Check a list for another instance of its currently referenced value

Question

wheels = [wheel_1,wheel_2,wheel_3,wheel_4,wheel_5]

for wheel in wheels:
    while wheel in wheels.remove(wheel):

Trying to check if the list contains duplicates, so I tried comparing the current value to the list that contains it, minus the value. Even if an item is only in the list once, it still gets caught, which makes me thing the .remove isn't doing what I think it's doing.

Answer 1

When you for loop iterates wheel(list element) in wheels.. Say it takes wheel_1 in the first iteration. Then you are checking if wheel_1 is in wheels. Where wheels is [wheels_1,wheels_2,.....] so when it does exists in wheels it is removed. Thus list becomes [wheel_2,wheel_2,.....] This happens for every element and thus you end up with an empty list list.remove(list_item) is doing its job here.

Your logic is incorrect.

What you want to do is to set a counter and remove the element if there are more than one presence of the list element in the list.
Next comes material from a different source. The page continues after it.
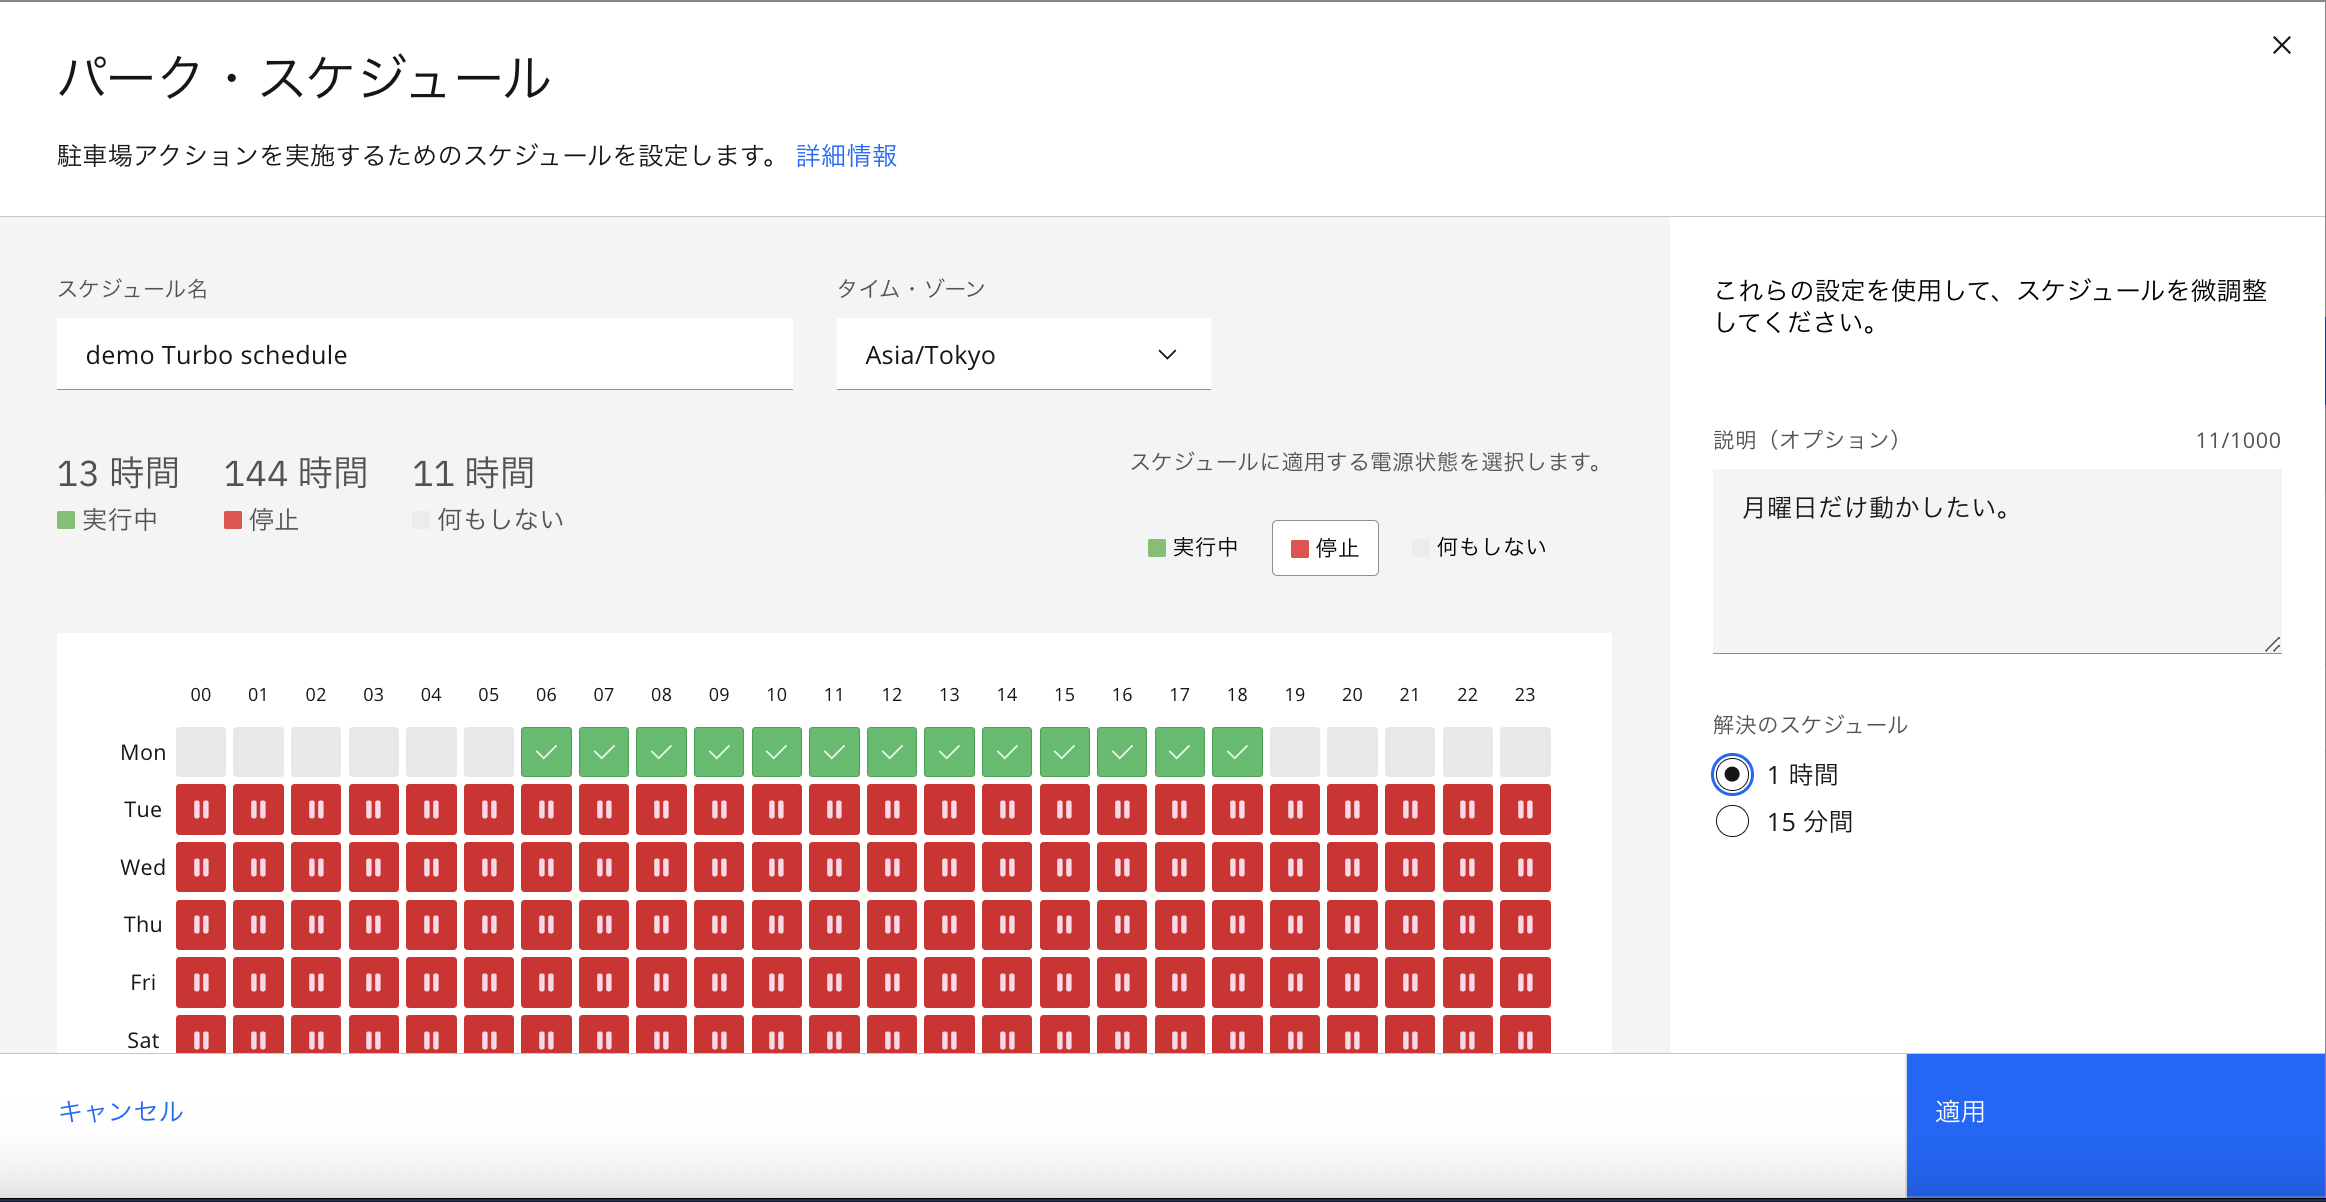Select 15 分間 resolution radio button
Viewport: 2326px width, 1202px height.
pos(1732,821)
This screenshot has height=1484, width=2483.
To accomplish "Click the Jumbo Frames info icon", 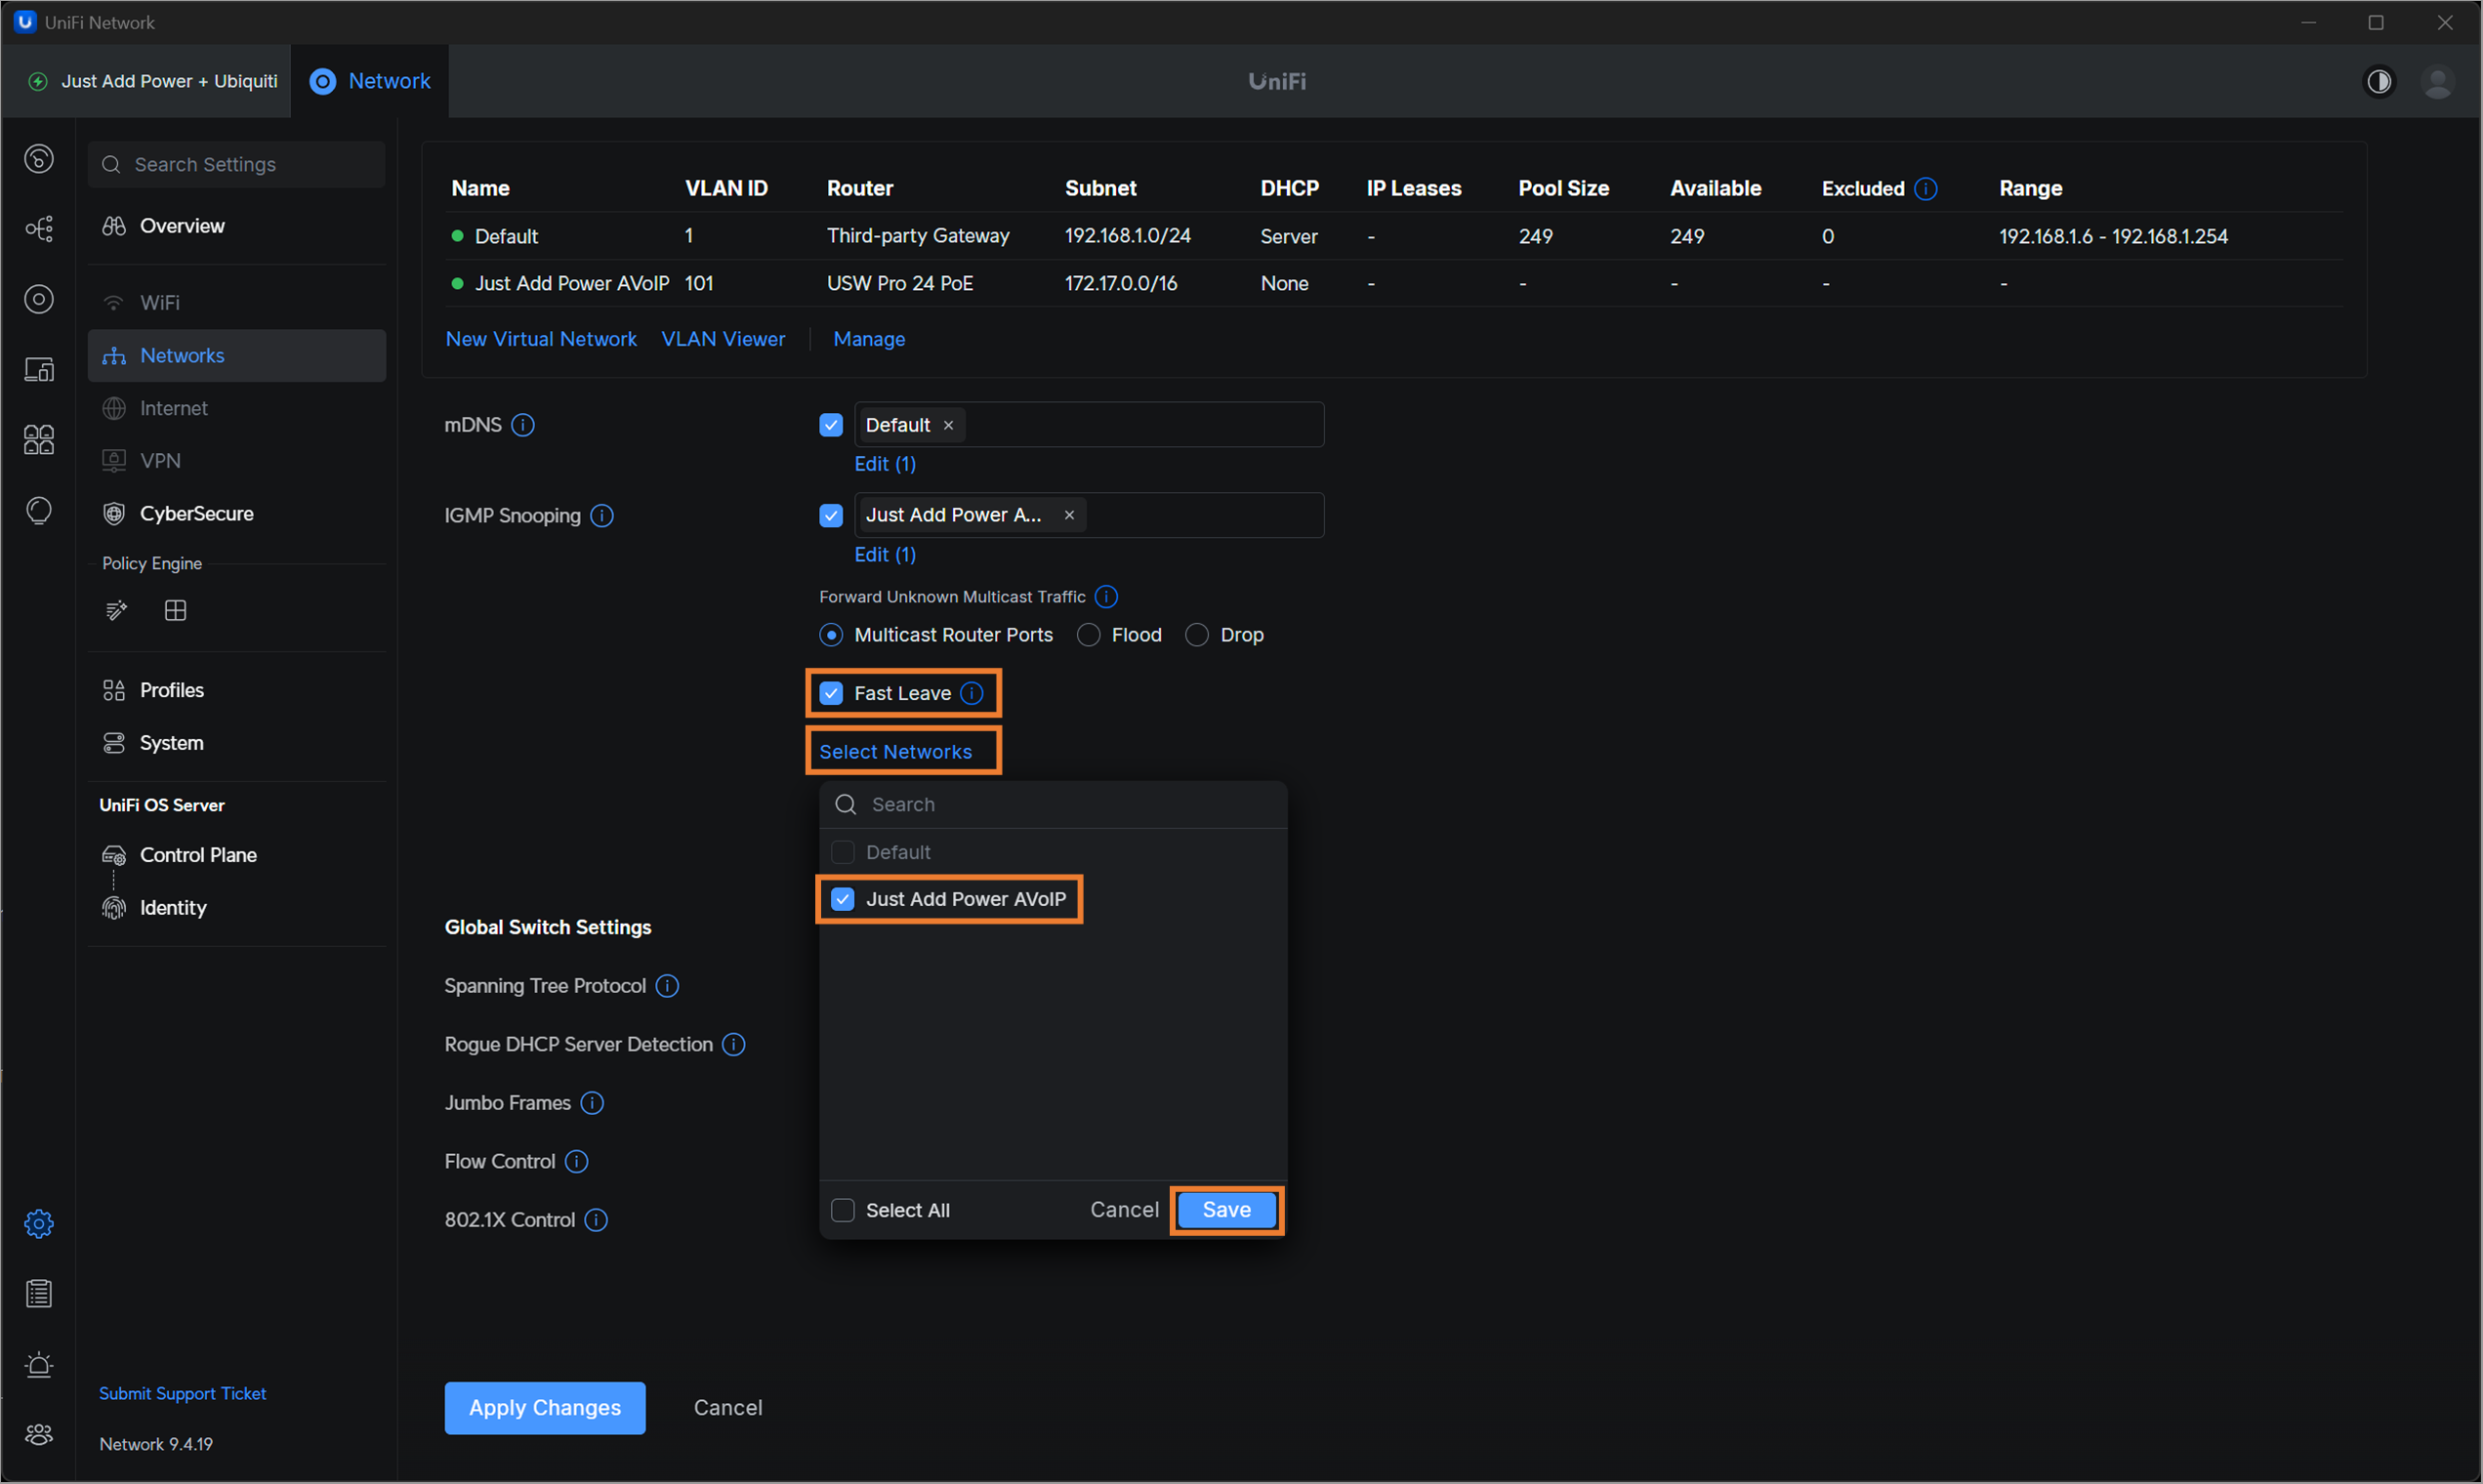I will pyautogui.click(x=592, y=1102).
You should also refer "set" in python. It is a list with no repeatitions.

Answer 2

If you only want to check if duplicate exists, you can use set. set contains unique element. So, logic is simple, if length of your list is equal to length of the set, then you have no duplicate.

if len(wheels)==len(set(wheels)):
    print "No duplicate"
else:
    print "Duplicate exists"  

But, if you are interested about what are those duplicate elements, you can consider itertools.Counter which returns you a dictionary with an element of an iterable as key and frequency of that element as value.

from collections import Counter
c = Counter(a)
for key,value in c.iteritems():
    if value>1:
        print key," exists ",value, " times "  

Answer 3

Why don't you just use .count() to check for duplicates?

wheels = [wheel_1,wheel_2,wheel_3,wheel_4,wheel_5]

for wheel in wheels:
    if wheels.count(wheel) > 1:
        print("duplicate")